Segment Start: PROVIDED RECORDS

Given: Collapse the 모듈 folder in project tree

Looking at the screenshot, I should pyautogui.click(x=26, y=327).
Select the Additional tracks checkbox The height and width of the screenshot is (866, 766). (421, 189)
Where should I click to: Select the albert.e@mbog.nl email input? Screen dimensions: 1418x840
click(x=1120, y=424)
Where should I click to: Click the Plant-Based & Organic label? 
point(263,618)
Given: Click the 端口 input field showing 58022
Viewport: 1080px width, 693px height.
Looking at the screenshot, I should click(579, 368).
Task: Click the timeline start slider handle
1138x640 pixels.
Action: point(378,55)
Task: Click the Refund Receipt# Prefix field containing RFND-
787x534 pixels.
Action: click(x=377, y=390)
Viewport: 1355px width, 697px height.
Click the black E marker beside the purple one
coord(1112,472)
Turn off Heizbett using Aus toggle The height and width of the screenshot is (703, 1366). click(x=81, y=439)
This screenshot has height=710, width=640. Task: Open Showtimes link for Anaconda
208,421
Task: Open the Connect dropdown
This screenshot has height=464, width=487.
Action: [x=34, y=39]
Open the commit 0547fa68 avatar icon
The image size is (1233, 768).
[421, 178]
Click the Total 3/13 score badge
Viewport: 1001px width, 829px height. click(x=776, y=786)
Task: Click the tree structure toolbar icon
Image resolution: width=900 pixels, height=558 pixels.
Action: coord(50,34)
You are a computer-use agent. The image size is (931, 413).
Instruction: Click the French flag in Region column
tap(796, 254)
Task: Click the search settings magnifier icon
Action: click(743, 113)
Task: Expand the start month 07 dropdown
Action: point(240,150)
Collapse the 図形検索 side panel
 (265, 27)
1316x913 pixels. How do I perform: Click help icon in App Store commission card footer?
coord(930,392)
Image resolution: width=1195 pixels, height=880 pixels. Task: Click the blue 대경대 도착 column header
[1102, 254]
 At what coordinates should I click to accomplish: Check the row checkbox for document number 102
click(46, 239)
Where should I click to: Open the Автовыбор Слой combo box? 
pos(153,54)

Segment End: PROVIDED RECORDS

EXERCISE OBJECTIVE:
Your task is to reproduce the records in full, without any alteration.

RESULT OF THIS TASK:
Given: Collapse the 모듈 folder in project tree

Looking at the screenshot, I should pyautogui.click(x=26, y=327).
Select the Additional tracks checkbox The height and width of the screenshot is (866, 766). (421, 189)
Where should I click to: Select the albert.e@mbog.nl email input? Screen dimensions: 1418x840
click(x=1120, y=424)
Where should I click to: Click the Plant-Based & Organic label? 
point(263,618)
Given: Click the 端口 input field showing 58022
Viewport: 1080px width, 693px height.
Looking at the screenshot, I should click(579, 368).
Task: Click the timeline start slider handle
1138x640 pixels.
Action: point(378,55)
Task: Click the Refund Receipt# Prefix field containing RFND-
787x534 pixels.
Action: click(x=377, y=390)
Viewport: 1355px width, 697px height.
Click the black E marker beside the purple one
coord(1112,472)
Turn off Heizbett using Aus toggle The height and width of the screenshot is (703, 1366). click(x=81, y=439)
This screenshot has height=710, width=640. Task: Open Showtimes link for Anaconda
208,421
Task: Open the Connect dropdown
This screenshot has height=464, width=487.
Action: [x=34, y=39]
Open the commit 0547fa68 avatar icon
The image size is (1233, 768).
[421, 178]
Click the Total 3/13 score badge
Viewport: 1001px width, 829px height. click(x=776, y=786)
Task: Click the tree structure toolbar icon
Image resolution: width=900 pixels, height=558 pixels.
Action: coord(50,34)
You are a computer-use agent. The image size is (931, 413).
Instruction: Click the French flag in Region column
tap(796, 254)
Task: Click the search settings magnifier icon
Action: click(743, 113)
Task: Expand the start month 07 dropdown
Action: point(240,150)
Collapse the 図形検索 side panel
 (265, 27)
1316x913 pixels. How do I perform: Click help icon in App Store commission card footer?
coord(930,392)
Image resolution: width=1195 pixels, height=880 pixels. Task: Click the blue 대경대 도착 column header
[1102, 254]
 At what coordinates should I click to accomplish: Check the row checkbox for document number 102
click(46, 239)
Where should I click to: Open the Автовыбор Слой combo box? 
pos(153,54)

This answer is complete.